## Directive
Reproduce the data below word for word, from its first line through the line that contains "Sections (207, 1501)", including both.

--------------------------------------------------

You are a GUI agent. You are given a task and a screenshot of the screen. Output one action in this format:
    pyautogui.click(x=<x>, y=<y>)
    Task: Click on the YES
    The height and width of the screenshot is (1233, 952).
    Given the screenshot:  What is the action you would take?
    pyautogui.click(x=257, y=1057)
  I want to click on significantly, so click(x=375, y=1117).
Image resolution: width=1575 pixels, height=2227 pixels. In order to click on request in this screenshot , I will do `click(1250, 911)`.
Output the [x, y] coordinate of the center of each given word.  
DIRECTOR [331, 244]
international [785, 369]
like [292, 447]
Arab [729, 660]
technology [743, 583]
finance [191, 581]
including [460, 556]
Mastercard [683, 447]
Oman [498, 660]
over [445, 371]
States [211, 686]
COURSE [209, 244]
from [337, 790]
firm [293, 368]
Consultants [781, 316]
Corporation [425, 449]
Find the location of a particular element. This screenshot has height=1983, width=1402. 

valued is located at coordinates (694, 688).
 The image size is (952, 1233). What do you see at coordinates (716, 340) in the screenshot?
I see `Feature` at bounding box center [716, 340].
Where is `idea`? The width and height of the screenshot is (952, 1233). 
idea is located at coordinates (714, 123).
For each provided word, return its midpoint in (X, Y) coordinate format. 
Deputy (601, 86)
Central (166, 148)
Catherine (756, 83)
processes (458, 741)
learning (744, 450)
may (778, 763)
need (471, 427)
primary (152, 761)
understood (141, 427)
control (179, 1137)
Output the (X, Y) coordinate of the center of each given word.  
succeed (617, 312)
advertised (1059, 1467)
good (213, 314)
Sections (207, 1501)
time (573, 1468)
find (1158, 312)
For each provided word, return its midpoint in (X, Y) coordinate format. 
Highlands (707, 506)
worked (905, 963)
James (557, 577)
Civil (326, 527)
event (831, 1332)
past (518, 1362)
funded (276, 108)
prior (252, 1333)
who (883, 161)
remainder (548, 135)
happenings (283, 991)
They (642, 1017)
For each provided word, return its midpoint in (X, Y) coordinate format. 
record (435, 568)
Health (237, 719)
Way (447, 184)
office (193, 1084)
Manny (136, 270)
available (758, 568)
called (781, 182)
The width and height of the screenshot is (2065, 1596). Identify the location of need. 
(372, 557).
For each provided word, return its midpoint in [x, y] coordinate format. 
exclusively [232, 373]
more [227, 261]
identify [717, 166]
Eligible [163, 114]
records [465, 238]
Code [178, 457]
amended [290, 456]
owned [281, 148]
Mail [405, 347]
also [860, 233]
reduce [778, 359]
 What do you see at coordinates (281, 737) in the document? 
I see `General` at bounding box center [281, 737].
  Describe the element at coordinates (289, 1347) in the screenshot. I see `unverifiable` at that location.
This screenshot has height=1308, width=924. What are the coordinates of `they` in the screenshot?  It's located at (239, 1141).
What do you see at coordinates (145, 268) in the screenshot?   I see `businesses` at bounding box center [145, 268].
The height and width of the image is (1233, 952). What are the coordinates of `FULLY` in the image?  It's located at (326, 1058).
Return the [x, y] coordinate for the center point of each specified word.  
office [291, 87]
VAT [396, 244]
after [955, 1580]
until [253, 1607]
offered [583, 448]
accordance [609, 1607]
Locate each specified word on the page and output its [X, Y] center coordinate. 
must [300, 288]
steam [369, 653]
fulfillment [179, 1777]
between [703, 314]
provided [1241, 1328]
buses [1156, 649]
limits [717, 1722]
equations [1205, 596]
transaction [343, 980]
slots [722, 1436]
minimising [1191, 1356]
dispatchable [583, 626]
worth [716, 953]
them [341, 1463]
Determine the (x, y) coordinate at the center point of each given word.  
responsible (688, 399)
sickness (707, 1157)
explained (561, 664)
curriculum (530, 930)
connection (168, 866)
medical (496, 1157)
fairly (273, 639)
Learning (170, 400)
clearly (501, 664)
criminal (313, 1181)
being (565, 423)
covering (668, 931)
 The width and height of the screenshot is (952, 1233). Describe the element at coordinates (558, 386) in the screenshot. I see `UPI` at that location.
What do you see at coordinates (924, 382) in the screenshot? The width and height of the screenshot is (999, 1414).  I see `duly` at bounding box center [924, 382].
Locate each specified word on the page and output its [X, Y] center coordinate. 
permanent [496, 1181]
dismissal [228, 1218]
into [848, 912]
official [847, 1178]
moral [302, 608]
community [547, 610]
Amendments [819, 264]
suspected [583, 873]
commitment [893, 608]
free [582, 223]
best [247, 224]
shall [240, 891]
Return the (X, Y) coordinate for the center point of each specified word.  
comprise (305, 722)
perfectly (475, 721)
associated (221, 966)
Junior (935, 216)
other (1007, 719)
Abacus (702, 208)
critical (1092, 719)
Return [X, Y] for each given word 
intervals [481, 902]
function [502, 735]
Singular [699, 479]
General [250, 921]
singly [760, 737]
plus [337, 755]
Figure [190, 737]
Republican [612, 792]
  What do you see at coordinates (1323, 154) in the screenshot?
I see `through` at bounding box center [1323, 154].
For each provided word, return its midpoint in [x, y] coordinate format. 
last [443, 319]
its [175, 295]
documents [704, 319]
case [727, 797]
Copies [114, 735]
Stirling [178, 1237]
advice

--------------------------------------------------

## Solution to this problem
You are a GUI agent. You are given a task and a screenshot of the screen. Output one action in this format:
    pyautogui.click(x=<x>, y=<y>)
    Task: Click on the YES
    The height and width of the screenshot is (1233, 952).
    Given the screenshot:  What is the action you would take?
    pyautogui.click(x=257, y=1057)
  I want to click on significantly, so click(x=375, y=1117).
Image resolution: width=1575 pixels, height=2227 pixels. In order to click on request in this screenshot , I will do `click(1250, 911)`.
Output the [x, y] coordinate of the center of each given word.  
DIRECTOR [331, 244]
international [785, 369]
like [292, 447]
Arab [729, 660]
technology [743, 583]
finance [191, 581]
including [460, 556]
Mastercard [683, 447]
Oman [498, 660]
over [445, 371]
States [211, 686]
COURSE [209, 244]
from [337, 790]
firm [293, 368]
Consultants [781, 316]
Corporation [425, 449]
Find the location of a particular element. This screenshot has height=1983, width=1402. 

valued is located at coordinates (694, 688).
 The image size is (952, 1233). What do you see at coordinates (716, 340) in the screenshot?
I see `Feature` at bounding box center [716, 340].
Where is `idea`? The width and height of the screenshot is (952, 1233). 
idea is located at coordinates (714, 123).
For each provided word, return its midpoint in (X, Y) coordinate format. 
Deputy (601, 86)
Central (166, 148)
Catherine (756, 83)
processes (458, 741)
learning (744, 450)
may (778, 763)
need (471, 427)
primary (152, 761)
understood (141, 427)
control (179, 1137)
Output the (X, Y) coordinate of the center of each given word.  
succeed (617, 312)
advertised (1059, 1467)
good (213, 314)
Sections (207, 1501)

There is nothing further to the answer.